Transitions – The Most Neglected Part of a Speech


February 24, 2017.

Transitions – the Most Neglected Part of a Speech
From World Class Speaking in Action, Chapter 6 by Kathryn MacKenzie

Starting your presentations with a bang and ending them memorably is important, but you’ve still got to keep your audience with you in the space between start and finish—and that means making sure they follow your speech through all its transitions, from one theme to another.

When making a presentation, even if it has only one basic theme running through it, there will be moments when the subject or focus changes—and those are moments when you might lose your audience’s attention, if the transition isn’t done effectively.

Transitions are opportunities to fill your audience with anticipation and curiosity about what will come next, to keep them on the edge of their seats.  The transitions need to be clear enough to be identifiable, so the audience is alerted to what’s coming next, but not too abrupt, otherwise you might not take the audience with you.

Effective transitions should incorporate three factors:

Remind your audience where they have already been—by calling up a past event or message you’ve already covered in your presentation up to that point.

Show the audience where they are going next—by following up your reminder with a teaser about the next step.

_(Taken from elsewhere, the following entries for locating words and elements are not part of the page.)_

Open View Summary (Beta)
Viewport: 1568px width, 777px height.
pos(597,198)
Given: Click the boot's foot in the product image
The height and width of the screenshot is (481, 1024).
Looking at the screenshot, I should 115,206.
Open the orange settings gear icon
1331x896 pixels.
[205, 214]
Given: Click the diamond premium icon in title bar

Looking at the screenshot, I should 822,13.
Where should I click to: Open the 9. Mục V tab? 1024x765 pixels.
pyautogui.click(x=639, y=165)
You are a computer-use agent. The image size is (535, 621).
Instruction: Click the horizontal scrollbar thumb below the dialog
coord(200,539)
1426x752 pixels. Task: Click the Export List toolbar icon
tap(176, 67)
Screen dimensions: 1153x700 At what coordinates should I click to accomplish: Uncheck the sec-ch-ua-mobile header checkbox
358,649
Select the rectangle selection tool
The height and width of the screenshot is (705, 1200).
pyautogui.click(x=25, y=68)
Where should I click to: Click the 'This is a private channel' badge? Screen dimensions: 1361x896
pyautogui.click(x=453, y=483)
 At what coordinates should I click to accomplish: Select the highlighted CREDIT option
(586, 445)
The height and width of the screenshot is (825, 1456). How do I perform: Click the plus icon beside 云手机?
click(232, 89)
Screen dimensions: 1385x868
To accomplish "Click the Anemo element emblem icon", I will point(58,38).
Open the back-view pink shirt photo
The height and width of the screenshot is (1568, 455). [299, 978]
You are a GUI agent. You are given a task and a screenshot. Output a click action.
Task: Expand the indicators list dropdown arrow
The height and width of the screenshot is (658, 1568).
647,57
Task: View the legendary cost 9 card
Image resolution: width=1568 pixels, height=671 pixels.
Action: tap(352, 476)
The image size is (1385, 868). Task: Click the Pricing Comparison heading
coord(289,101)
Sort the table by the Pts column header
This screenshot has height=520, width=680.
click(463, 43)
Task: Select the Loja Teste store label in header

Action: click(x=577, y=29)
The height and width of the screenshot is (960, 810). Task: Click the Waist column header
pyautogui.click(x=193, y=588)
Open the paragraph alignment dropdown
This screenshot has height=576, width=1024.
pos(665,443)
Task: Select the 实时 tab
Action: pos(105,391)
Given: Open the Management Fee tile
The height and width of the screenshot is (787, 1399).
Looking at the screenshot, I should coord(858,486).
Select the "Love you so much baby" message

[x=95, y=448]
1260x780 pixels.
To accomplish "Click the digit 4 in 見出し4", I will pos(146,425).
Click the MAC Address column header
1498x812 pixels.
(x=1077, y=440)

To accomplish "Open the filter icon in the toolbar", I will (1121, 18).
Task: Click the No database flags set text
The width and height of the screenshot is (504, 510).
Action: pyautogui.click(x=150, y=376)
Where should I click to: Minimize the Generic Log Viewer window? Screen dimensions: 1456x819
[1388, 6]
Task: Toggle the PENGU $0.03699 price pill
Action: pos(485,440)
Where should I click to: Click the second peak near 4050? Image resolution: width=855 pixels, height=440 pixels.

Tell your audience why it’s important for them to stay with you through to the next section, by emphasising the benefits to them.

When making the transition, you can use various techniques, such as telling a story to illustrate the benefits of what is to follow, or using the opportunity to introduce a humorous vignette.  You can also physically highlight the transition by changing your location on the stage at the same time—unless you are standing at a fixed podium, in which case you could briefly pause, by drinking from a glass of water, for example.

There are two techniques that can be used to help in transitions:

The ‘Verbal Knife’, where the speaker discusses negative issues that the audience would rather avoid, like frustration, stress, loss, not achieving goals, and so on.

The ‘Silver Spoon’, where the speaker tells the audience the positive things the audience want to hear or attain—it’s enticing the audience by using the Build on Benefits (BOB) formula.

These two techniques work best in combination.  Use the verbal knife first, then the silver spoon.  That way your audience, having heard the negative consequences of not listening to your message, will be positively motivated to listen to your message and the benefits that will bring them.

Source:
World Class Speaking in Action, Craig Valentine & Mitch Meyerson, Morgan James Publishing, 2014.